* Work order: Render the records below as a Markdown table with two columns, Row and Text, giving each line its own row number and skipping blank lines.
------------------------------------
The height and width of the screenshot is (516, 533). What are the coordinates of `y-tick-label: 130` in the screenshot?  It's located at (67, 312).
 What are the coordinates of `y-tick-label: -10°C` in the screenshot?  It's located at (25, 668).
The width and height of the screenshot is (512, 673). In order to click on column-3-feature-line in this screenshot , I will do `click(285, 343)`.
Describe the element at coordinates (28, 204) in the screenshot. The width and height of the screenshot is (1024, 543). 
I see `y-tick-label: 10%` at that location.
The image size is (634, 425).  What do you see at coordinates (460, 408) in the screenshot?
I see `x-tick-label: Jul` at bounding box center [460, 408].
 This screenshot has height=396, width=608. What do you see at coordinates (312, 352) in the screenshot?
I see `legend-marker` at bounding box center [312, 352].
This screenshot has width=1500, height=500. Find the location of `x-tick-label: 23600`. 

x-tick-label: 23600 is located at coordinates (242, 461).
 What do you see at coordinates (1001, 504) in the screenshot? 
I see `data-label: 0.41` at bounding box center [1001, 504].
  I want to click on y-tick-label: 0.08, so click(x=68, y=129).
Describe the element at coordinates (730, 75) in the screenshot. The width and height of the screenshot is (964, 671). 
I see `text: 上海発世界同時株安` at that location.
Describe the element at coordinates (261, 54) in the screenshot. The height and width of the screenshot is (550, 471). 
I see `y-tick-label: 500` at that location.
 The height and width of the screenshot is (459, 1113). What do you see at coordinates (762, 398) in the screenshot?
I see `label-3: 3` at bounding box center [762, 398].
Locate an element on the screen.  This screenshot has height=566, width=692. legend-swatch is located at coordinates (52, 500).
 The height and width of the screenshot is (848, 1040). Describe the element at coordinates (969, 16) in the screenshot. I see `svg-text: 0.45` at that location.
------------------------------------
* Expected output:
| Row | Text |
|---|---|
| 1 | The height and width of the screenshot is (516, 533). What are the coordinates of `y-tick-label: 130` in the screenshot?  It's located at (67, 312). |
| 2 |  What are the coordinates of `y-tick-label: -10°C` in the screenshot?  It's located at (25, 668). |
| 3 | The width and height of the screenshot is (512, 673). In order to click on column-3-feature-line in this screenshot , I will do `click(285, 343)`. |
| 4 | Describe the element at coordinates (28, 204) in the screenshot. The width and height of the screenshot is (1024, 543).  |
| 5 | I see `y-tick-label: 10%` at that location. |
| 6 | The image size is (634, 425).  What do you see at coordinates (460, 408) in the screenshot? |
| 7 | I see `x-tick-label: Jul` at bounding box center [460, 408]. |
| 8 |  This screenshot has height=396, width=608. What do you see at coordinates (312, 352) in the screenshot? |
| 9 | I see `legend-marker` at bounding box center [312, 352]. |
| 10 | This screenshot has width=1500, height=500. Find the location of `x-tick-label: 23600`.  |
| 11 | x-tick-label: 23600 is located at coordinates (242, 461). |
| 12 |  What do you see at coordinates (1001, 504) in the screenshot?  |
| 13 | I see `data-label: 0.41` at bounding box center [1001, 504]. |
| 14 |   I want to click on y-tick-label: 0.08, so click(x=68, y=129). |
| 15 | Describe the element at coordinates (730, 75) in the screenshot. The width and height of the screenshot is (964, 671).  |
| 16 | I see `text: 上海発世界同時株安` at that location. |
| 17 | Describe the element at coordinates (261, 54) in the screenshot. The height and width of the screenshot is (550, 471).  |
| 18 | I see `y-tick-label: 500` at that location. |
| 19 |  The height and width of the screenshot is (459, 1113). What do you see at coordinates (762, 398) in the screenshot? |
| 20 | I see `label-3: 3` at bounding box center [762, 398]. |
| 21 | Locate an element on the screen.  This screenshot has height=566, width=692. legend-swatch is located at coordinates (52, 500). |
| 22 |  The height and width of the screenshot is (848, 1040). Describe the element at coordinates (969, 16) in the screenshot. I see `svg-text: 0.45` at that location. |